There is one final element in Christ’s teaching here on which we must reflect. Water quenches the thirst of those who are thirsty; those who are not thirsty will not appreciate it. Similarly the Living Water which is the Holy Spirit is for those who are thirsty (see John 7:37) and are tired from trying to quench their thirst with brackish water (see John 4:13-15). When the Holy Spirit came upon the first followers of the risen Christ at Pentecost, they were refreshed because they were thirsty: they had been waiting for the Messiah and had found Him in Jesus. Those who were not thirsty were untouched by the Spirit or, rather, the Spirit convicted them for their lack of faith in the present work of God.

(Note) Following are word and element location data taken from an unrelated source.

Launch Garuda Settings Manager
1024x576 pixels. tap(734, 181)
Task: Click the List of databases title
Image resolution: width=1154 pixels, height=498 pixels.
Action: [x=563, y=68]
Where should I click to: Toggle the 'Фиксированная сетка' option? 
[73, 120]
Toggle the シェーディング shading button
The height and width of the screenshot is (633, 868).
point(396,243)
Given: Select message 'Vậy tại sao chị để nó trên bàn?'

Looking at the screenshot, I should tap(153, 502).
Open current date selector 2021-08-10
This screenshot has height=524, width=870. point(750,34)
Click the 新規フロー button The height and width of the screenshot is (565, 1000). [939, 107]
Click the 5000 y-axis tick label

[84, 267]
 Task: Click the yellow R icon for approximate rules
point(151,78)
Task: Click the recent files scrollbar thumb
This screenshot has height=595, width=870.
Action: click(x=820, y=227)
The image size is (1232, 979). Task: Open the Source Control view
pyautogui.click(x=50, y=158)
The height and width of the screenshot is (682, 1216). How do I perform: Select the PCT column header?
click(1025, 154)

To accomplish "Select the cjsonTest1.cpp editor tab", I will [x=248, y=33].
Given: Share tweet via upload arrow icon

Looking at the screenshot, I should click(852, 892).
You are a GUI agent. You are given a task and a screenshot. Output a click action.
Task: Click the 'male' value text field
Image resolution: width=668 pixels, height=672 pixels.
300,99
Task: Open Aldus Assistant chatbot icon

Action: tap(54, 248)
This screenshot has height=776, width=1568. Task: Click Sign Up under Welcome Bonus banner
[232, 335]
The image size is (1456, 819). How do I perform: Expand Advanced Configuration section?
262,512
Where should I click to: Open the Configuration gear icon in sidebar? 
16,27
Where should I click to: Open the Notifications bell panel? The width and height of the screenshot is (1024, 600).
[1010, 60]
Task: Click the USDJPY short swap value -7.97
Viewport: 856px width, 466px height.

Taking the Spirit for Granted
There is always a temptation for us to celebrate Pascha and Pentecost with all the richness our Tradition has to offer and then to go back to our daily routines, assuming that we are living the life of the Spirit to the full. Russian theologian Paul Evdokimov described it this way: “We have become mere spectators or hearers removed from the context, the life and the presences evoked by the liturgical texts. In one of his studies on the Liturgy, Fr. Zacharias mentions the song that ends the Byzantine Divine Liturgy, ‘We have seen the true light, we have received the heavenly Spirit,’ and he asks: ‘Have we really seen anything? Did we really receive the Holy Spirit? Or have we fallen into the habit of acting like the characters in Andersen’s The Emperor’s New Clothes by pretending to see what we do not see?’” (Women and the Salvation of the World, p. 15)
To help us stir up our awareness of the Spirit who dwells in us, the Church takes us from the festal season to a time of fasting, the Fast of the Apostles. All the Fasts are meant to shift our focus from the distractions of everyday life to the relationship we have with God. Shifting our attention from feasting to fasting, the Church is asking us the same question which St Paul asked the Corinthians: “Do you not know that you are the temple of God and that the Spirit of God dwells in you?” (1 Corinthians 3:16) Through the practices of the Fast (prayer, fasting, and almsgiving) – which are the basic practices of the Christian life – we strive to recover our awareness that we have indeed received the heavenly Spirit. As we grow in our Christian life, the promise Christ made to the Samaritan woman will become personally true for us: that the Holy Spirit whom we have received will become in us “a fountain of water springing up into everlasting life” (John 4: 14).
He stood in the center of the temple, the infinite God – God in essence, yet become incarnate for our sakes, taking upon Himself the limits of the flesh – and offered to everyone the living water of His word, saying: Come, and purify your hearts and quench the heat of your passions. Let no one be deprived of drink. The water that I give is the grace of God by which you partake of the better and eternal life. Whoever drinks of it will share with Me, the Creator, the kingdom and the glory of God.